3

I'm trying to understand how to randomly traverse a file/files in a .tar.gz using TrueZIP in a Java 6 environment( using the Files classes). I found instances where it uses Java 7's Path, however, I can't come up with an example on how to randomly read an archive on Java 6.

Additionally, does "random" reading mean that it first uncompresses the entire archive, or does it read sections in the compressed file? The purpose is that I want to retrieve some basic information from the file without having to uncompress the entire thing just to read it(ie username).

stan
  • 4,885
  • 5
  • 49
  • 72

3 Answers3

3

The method that gzip uses to compress a file (especially .tar.gz files) usually implies that the output file is not random-accessible - you need the symbol table and other context from the entire file up to the current block to even be able to uncompress that block to see what's in it. This is one of the ways it achieves (somewhat) better compression over ZIP/pkzip, which compress each file individually before adding them to a container archive, resulting in the ability to seek to a specific file and uncompress just that file.

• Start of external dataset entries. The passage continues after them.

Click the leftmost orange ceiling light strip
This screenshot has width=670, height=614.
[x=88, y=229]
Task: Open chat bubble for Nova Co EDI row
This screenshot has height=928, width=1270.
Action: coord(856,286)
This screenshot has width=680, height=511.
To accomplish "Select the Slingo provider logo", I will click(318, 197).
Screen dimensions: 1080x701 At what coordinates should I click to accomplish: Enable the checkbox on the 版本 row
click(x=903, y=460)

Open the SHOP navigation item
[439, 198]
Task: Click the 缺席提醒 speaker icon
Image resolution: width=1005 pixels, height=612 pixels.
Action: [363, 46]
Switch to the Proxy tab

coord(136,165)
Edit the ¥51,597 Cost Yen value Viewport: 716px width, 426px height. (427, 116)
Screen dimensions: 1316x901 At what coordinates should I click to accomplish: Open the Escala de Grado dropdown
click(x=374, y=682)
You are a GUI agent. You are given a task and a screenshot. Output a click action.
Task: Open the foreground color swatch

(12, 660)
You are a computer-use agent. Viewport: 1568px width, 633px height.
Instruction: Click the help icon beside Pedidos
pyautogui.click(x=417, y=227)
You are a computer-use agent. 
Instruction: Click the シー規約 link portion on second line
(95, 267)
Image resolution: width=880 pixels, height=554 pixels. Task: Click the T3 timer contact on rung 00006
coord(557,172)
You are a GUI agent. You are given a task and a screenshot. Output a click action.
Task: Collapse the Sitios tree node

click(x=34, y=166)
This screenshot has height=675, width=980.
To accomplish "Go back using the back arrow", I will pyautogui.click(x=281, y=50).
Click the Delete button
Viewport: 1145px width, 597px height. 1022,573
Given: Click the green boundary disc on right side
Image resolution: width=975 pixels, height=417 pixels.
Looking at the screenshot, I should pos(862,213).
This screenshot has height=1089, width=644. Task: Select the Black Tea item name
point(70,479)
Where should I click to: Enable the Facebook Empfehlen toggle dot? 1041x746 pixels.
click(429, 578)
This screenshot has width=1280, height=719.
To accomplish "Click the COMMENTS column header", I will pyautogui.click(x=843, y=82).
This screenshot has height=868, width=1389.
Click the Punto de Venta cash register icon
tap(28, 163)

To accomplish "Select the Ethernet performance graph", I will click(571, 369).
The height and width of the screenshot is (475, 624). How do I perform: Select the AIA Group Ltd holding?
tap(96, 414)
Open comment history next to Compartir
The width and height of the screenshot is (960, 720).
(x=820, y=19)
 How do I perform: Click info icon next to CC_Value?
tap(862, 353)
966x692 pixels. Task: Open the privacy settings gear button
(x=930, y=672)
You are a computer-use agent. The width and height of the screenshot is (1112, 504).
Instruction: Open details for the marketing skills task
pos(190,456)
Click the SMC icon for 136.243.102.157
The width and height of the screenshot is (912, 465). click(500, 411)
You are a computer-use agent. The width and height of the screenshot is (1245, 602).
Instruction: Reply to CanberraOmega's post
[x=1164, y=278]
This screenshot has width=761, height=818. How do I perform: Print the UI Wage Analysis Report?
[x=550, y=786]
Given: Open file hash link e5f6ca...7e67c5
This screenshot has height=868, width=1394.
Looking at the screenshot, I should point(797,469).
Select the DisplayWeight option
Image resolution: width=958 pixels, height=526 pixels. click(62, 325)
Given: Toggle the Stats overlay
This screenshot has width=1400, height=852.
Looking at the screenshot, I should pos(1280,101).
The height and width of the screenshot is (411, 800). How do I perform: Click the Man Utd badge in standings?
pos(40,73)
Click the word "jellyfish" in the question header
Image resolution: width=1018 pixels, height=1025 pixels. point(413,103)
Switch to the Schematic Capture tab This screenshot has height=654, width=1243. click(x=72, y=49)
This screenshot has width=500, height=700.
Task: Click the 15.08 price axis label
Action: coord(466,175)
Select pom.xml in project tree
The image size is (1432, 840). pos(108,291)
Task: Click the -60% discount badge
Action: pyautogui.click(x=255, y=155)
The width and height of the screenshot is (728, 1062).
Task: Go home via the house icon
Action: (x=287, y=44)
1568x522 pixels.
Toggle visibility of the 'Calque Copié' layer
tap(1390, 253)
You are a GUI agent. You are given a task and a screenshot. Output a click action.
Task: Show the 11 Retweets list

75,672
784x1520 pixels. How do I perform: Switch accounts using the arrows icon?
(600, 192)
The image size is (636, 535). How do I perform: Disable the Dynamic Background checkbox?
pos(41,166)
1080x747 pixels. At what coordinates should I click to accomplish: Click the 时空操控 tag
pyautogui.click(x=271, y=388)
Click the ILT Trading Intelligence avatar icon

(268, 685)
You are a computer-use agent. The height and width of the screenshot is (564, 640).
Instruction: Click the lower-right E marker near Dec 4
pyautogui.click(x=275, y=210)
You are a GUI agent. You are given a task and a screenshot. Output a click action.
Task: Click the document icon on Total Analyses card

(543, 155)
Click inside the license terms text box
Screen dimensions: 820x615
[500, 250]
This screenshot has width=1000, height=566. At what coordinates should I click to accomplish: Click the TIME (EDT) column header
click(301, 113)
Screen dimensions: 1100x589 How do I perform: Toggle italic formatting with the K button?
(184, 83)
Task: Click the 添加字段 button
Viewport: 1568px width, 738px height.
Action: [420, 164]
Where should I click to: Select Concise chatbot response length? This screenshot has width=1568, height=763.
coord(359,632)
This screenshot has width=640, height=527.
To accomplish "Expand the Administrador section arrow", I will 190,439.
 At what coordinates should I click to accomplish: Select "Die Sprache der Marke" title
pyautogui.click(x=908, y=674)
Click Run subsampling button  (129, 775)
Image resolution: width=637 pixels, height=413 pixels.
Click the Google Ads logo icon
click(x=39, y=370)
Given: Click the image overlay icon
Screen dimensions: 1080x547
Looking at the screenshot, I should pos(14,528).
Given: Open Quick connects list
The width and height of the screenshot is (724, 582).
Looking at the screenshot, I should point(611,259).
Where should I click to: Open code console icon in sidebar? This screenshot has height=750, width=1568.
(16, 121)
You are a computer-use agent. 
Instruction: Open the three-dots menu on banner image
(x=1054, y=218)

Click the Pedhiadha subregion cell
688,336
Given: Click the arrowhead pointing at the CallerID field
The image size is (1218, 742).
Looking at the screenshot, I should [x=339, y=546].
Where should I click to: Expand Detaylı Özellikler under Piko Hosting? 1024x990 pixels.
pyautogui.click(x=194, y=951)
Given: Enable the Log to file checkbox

So, in order to pick a .tar.gz apart, you will need to uncompress the whole thing, either to a temporary file or in memory (if it's not too large), then you can jump to specific entries in the underlying .tar file, although that has to be done sequentially by skipping from header to header, as tar does not include a central index/directory of files.

twalberg
  • 59,951
  • 11
  • 89
  • 84
  • Correct. Or at least you need to uncompress up to the desired file. If you're going to be doing a lot of random access on the same .tar.gz file, then you can decompress the whole thing once and build an index of entry points. Then you can get closer to true random access, where the speed depends on the density of entry points. – Mark Adler Oct 05 '12 at 19:09
  • @MarkAdler Of course, there's also the caveat that a `tar` file can contain multiple files with the same name (but not necessarily the same contents). While this is certainly unusual to see in the wild these days, the functionality is still there, and so stopping decompression at the first instance of the file you're looking for is not always the "right thing". – twalberg Oct 05 '12 at 19:23
1

I am not aware of TrueZip in particular, but at least in terms of Zip, RAR and Tar you can access single files and retrieve details about them and even extract them without touching the rest of the package.

Additionally, does "random" reading mean that it first uncompresses the entire archive

If TrueZip follows Zip/RAR/Tar format, then it does not uncompress the entire archive.

The purpose is that I want to retrieve some basic information from the file without having to uncompress the entire thing just to read it(ie username).

As previously, that should be fine -- I don't know TrueZip API in particular, but file container formats allow you to inspect file info without reading a single bit of the data, and optionally extract/read the file contents without touching any other file in the container.

Kai Sellgren
  • 27,954
  • 10
  • 75
  • 87
  • Zip, RAR and Tar files have an central table of content and for the first two formats each file is compressed individually. But the OP was asking for tar.gz files which are compressed at once which means that you usually have to decompress the whole archive before accessing individual files. – Robert Oct 05 '12 at 15:18
  • @Robert Actually, `tar` does not have a central directory/index. But, each file header has enough information in it to figure out where to skip to in order to get the next file header. – twalberg Oct 05 '12 at 15:22
0

The source code comment of zran describes how such tools are working: http://svn.ghostscript.com/ghostscript/tags/zlib-1.2.3/examples/zran.c

In conclusion one can say that the complete file has to be processed for generating the necessary index. That is much faster than actually decompress everything. The index allows to split the file into blocks that can be decompressed without having to decompress the blocks before. That is used for emulating random access.

Robert
  • 39,162
  • 17
  • 99
  • 152